• YOUR ASSIGNMENT: Nothing but the lines from the one containing "2025-2026 跳跳跑跑全運樂 (85, 1638)" through the final line of the data should be repeated, and each must be exact.

• MATERIAL SHOWN:
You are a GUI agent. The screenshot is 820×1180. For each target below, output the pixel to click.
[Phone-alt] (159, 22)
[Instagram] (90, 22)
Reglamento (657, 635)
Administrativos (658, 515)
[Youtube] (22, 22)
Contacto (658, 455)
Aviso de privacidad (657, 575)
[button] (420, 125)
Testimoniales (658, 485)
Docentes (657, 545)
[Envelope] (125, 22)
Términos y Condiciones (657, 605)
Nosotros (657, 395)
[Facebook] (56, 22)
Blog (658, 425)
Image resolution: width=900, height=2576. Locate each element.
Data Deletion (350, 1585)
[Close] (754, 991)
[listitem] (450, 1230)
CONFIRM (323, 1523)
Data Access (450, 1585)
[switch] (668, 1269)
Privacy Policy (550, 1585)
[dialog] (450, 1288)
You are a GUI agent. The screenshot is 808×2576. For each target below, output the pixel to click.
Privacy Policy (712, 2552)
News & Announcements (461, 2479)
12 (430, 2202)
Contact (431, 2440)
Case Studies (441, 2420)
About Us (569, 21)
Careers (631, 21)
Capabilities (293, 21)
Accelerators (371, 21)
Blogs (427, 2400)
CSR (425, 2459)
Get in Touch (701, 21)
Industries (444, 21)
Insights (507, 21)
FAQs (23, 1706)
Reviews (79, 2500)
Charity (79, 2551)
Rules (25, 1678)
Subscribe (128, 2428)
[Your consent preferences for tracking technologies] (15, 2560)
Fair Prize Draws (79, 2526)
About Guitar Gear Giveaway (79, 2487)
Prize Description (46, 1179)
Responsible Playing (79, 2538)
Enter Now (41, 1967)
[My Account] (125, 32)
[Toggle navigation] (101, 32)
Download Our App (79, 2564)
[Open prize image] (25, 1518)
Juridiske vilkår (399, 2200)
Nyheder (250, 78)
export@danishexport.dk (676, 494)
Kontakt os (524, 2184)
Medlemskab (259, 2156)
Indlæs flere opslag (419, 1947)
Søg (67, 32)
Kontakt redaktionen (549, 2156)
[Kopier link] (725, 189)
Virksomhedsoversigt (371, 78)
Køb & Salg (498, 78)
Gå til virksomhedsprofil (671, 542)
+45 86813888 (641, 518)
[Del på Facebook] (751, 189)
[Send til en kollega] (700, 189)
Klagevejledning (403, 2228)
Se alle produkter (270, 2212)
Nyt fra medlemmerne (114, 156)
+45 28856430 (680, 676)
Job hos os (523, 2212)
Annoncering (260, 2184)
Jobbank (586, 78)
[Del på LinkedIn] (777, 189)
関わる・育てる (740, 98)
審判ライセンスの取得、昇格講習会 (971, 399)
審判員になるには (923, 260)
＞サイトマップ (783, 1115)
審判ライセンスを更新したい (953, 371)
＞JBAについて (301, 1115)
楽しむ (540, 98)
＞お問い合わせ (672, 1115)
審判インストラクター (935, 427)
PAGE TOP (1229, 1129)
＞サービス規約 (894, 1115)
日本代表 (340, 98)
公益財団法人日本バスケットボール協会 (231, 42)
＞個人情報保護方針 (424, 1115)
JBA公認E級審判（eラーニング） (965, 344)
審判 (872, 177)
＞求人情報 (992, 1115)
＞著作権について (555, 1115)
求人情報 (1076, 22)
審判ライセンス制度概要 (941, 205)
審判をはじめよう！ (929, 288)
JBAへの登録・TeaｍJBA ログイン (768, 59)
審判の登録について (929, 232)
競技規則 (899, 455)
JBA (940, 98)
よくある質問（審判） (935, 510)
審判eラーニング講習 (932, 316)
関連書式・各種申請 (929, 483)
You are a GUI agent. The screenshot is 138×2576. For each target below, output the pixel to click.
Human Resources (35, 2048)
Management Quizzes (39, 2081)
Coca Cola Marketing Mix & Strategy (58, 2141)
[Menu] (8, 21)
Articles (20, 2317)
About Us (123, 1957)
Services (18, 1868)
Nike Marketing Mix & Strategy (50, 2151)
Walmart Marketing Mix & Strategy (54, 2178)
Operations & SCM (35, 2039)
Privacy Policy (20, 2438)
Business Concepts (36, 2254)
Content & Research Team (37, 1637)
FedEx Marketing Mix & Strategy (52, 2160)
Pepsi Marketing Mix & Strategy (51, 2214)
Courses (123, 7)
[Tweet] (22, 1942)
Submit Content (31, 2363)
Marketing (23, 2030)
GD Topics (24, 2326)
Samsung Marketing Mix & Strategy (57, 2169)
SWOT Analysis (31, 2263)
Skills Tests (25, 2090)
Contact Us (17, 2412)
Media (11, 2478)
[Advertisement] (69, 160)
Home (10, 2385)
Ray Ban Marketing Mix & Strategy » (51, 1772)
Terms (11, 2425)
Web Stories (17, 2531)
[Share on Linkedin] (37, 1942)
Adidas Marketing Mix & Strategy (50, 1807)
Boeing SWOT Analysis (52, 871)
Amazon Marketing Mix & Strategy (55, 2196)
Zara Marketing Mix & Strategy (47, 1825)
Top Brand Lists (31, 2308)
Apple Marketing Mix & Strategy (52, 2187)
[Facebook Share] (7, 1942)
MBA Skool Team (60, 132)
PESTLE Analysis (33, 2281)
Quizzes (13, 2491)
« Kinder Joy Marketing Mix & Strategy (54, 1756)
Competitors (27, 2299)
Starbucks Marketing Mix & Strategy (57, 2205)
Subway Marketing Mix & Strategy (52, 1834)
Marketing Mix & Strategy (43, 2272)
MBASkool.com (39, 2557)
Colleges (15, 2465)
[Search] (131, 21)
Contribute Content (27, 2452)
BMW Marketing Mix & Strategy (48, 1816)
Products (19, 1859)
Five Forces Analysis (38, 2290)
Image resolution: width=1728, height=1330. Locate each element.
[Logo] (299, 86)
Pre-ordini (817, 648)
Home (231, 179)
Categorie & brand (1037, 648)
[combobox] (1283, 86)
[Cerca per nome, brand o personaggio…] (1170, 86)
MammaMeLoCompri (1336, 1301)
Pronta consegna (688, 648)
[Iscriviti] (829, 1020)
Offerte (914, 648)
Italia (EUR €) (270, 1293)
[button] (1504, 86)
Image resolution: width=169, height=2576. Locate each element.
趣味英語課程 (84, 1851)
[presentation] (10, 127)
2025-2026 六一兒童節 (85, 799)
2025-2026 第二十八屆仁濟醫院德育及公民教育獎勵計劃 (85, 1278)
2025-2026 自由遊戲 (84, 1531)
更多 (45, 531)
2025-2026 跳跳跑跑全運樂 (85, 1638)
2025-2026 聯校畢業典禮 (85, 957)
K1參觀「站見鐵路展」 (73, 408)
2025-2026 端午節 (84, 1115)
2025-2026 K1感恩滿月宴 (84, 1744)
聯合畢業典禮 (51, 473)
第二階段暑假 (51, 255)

• FINAL ANSWER:
2025-2026 跳跳跑跑全運樂 (85, 1638)
2025-2026 聯校畢業典禮 (85, 957)
K1參觀「站見鐵路展」 (73, 408)
2025-2026 端午節 (84, 1115)
2025-2026 K1感恩滿月宴 (84, 1744)
聯合畢業典禮 (51, 473)
第二階段暑假 (51, 255)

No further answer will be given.